Von Daniela Kuhr, Berlin

Wenn es um Lug und Trug in der Lebensmittelbranche geht, kann Thilo Bode sich richtig in Fahrt reden. Müslis, die völlig überzuckert sind, Fruchtjoghurts ohne Früchte oder "Geflügelwurst", die überwiegend aus Schweinefleisch besteht. Bode, Gründer der Verbraucherschutzorganisation Foodwatch, kennt sämtliche Tricks der Lebensmittel-Hersteller und weiß daher, was ihnen zuzutrauen ist: so ziemlich alles. Doch selbst für den erfahrenen Verbraucherschützer gibt es noch Dinge, die ihm die Sprache verschlagen: etwa die Tatsache, dass weder im Dioxin- noch im Pferdefleisch-Skandal die Verantwortlichen jemals zur Rechenschaft gezogen wurden.

Im Dioxin-Skandal, bei dem ein Futtermittelhersteller Ende 2010 an mehrere Tausend Hühner-, Puten- und Schweinemastbetriebe in Deutschland dioxinbelastetes Futter geliefert hatte, sah die Justiz weder beim Geschäftsführer noch beim Prokuristen der Firma die Schuld als erwiesen an. Zwar musste der Betrieb Insolvenz anmelden, strafrechtlich zur Verantwortung gezogen wurde aber niemand.

Ähnlich verhielt es sich laut Bode im Fall der Pferdefleisch-Lasagne 2013. Weder die deutschen Einzelhändler, die die Produkte verkauft hatten, noch ihre Zulieferer seien schuldig gesprochen worden. Und die beiden ausländischen Firmen, die das Pferdefleisch geliefert und verarbeitet hatten, würden mittlerweile unter anderem Namen ihre Geschäfte weiterbetreiben. "Daran sieht man: Es ändert sich überhaupt nichts", sagte Bode am Mittwoch in Berlin: "Der nächste Lebensmittelskandal kommt so sicher wie Weihnachten oder Ostern!"
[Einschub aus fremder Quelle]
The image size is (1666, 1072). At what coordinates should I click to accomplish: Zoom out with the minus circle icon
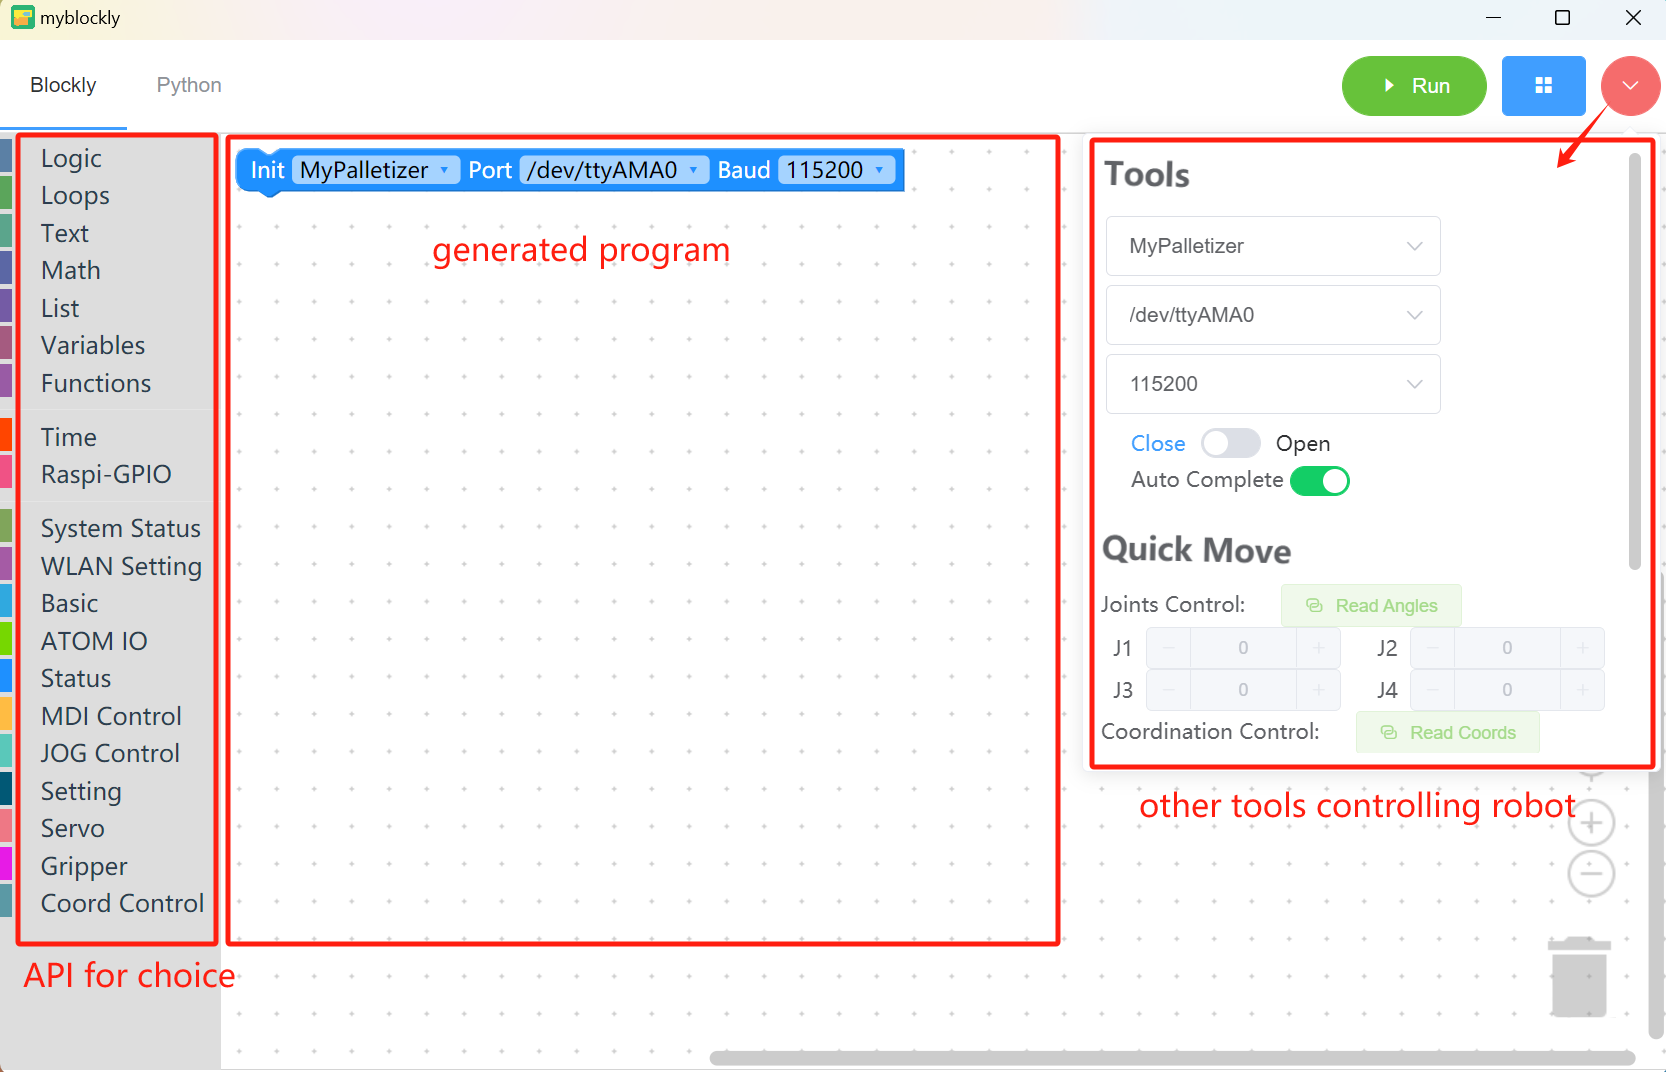click(x=1591, y=874)
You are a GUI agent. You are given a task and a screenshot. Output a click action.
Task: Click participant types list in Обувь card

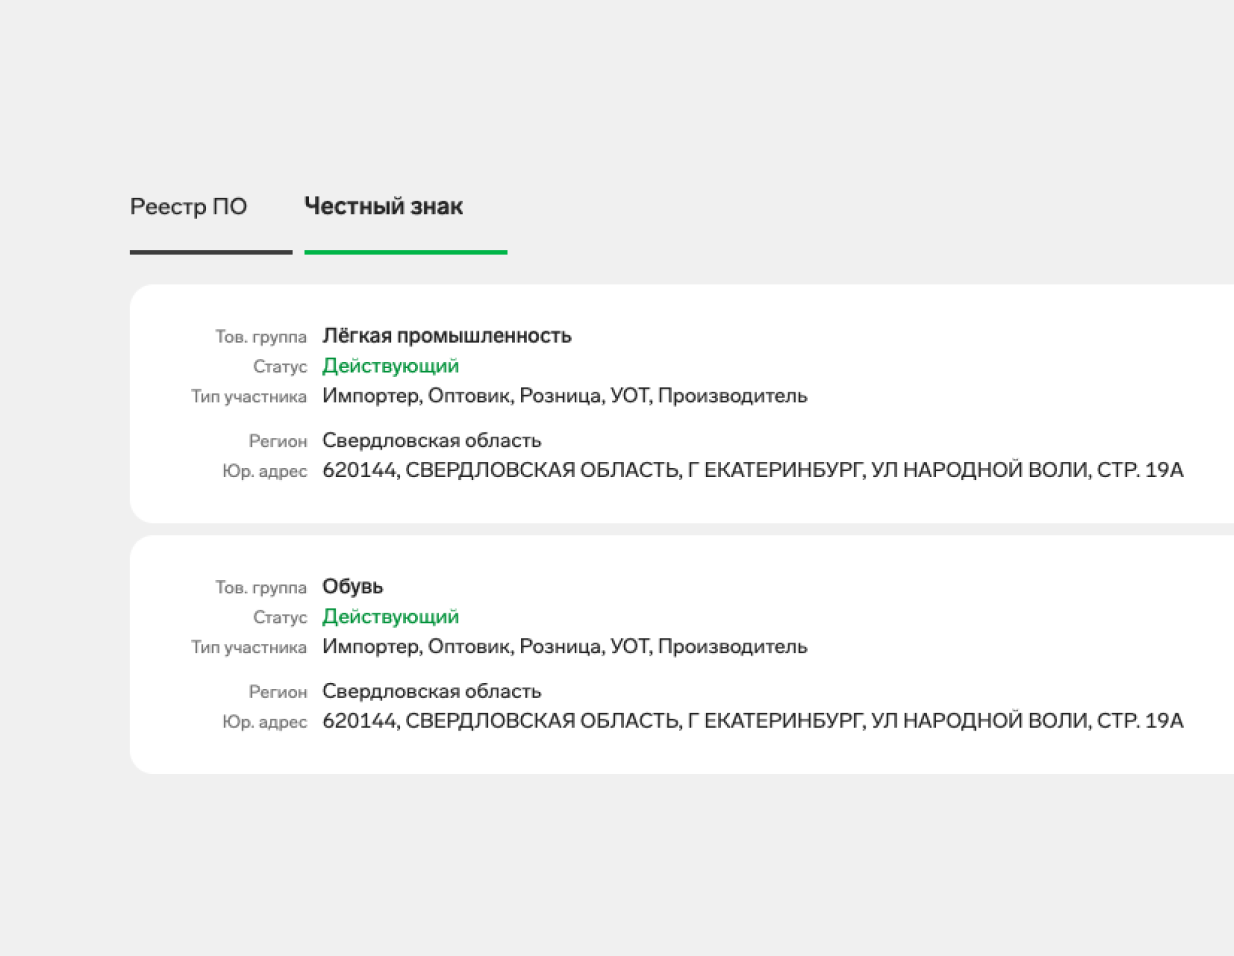point(564,647)
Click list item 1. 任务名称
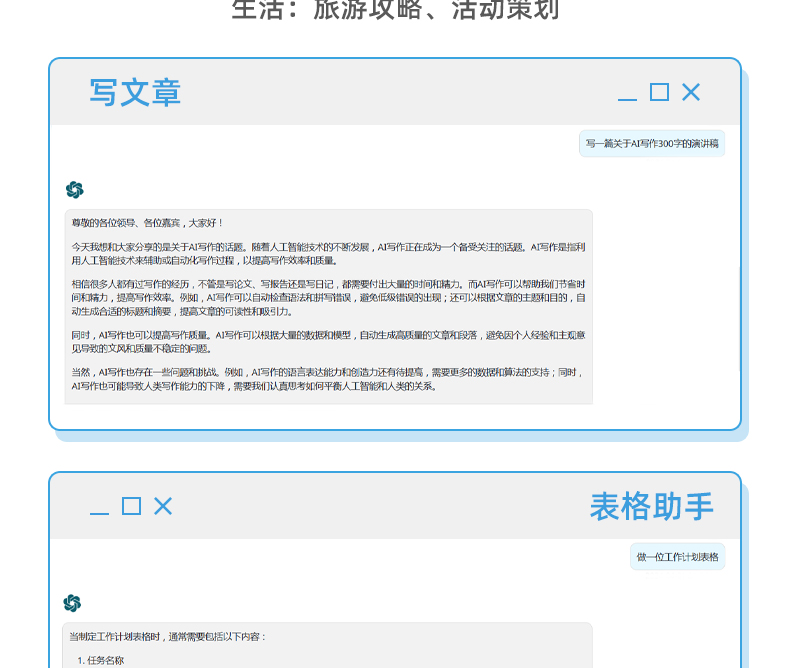Image resolution: width=790 pixels, height=668 pixels. 101,660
Hersteller stärker in die Pflicht nehmen

Was Bode regelrecht erzürnt, sind die ständigen Forderungen von Politikern nach mehr behördlichen Kontrollen und der Rückverfolgbarkeit von Produkten. "Was hätte es uns genützt, die Lieferkette lückenlos zurückzuverfolgen, wenn - wie im Fall der Pferdefleisch-Lasagne - Betrüger am Werk waren?" Zumal auch der Verbraucher nichts davon habe, sobald er das Pferdefleisch oder die Dioxin-verseuchten Eier erst einmal verspeist habe. "Statt hinterher strenge Maßnahmen zu ergreifen, wäre es viel wichtiger, präventiv zu handeln", meint Bode.

Er fordert, dass Hersteller von Lebens- oder Futtermitteln sämtliche Zutaten vor der Verarbeitung "zu hundert Prozent" prüfen müssen. Wenn sich dann später herausstellt, dass ihre Ware verunreinigt war, könnten sie nicht - wie in den Dioxin- und Lasagnefällen - einfach behaupten, sie hätten davon nichts gewusst. "Man könnte ihnen auf jeden Fall ihre Schuld nachweisen", sagt Bode.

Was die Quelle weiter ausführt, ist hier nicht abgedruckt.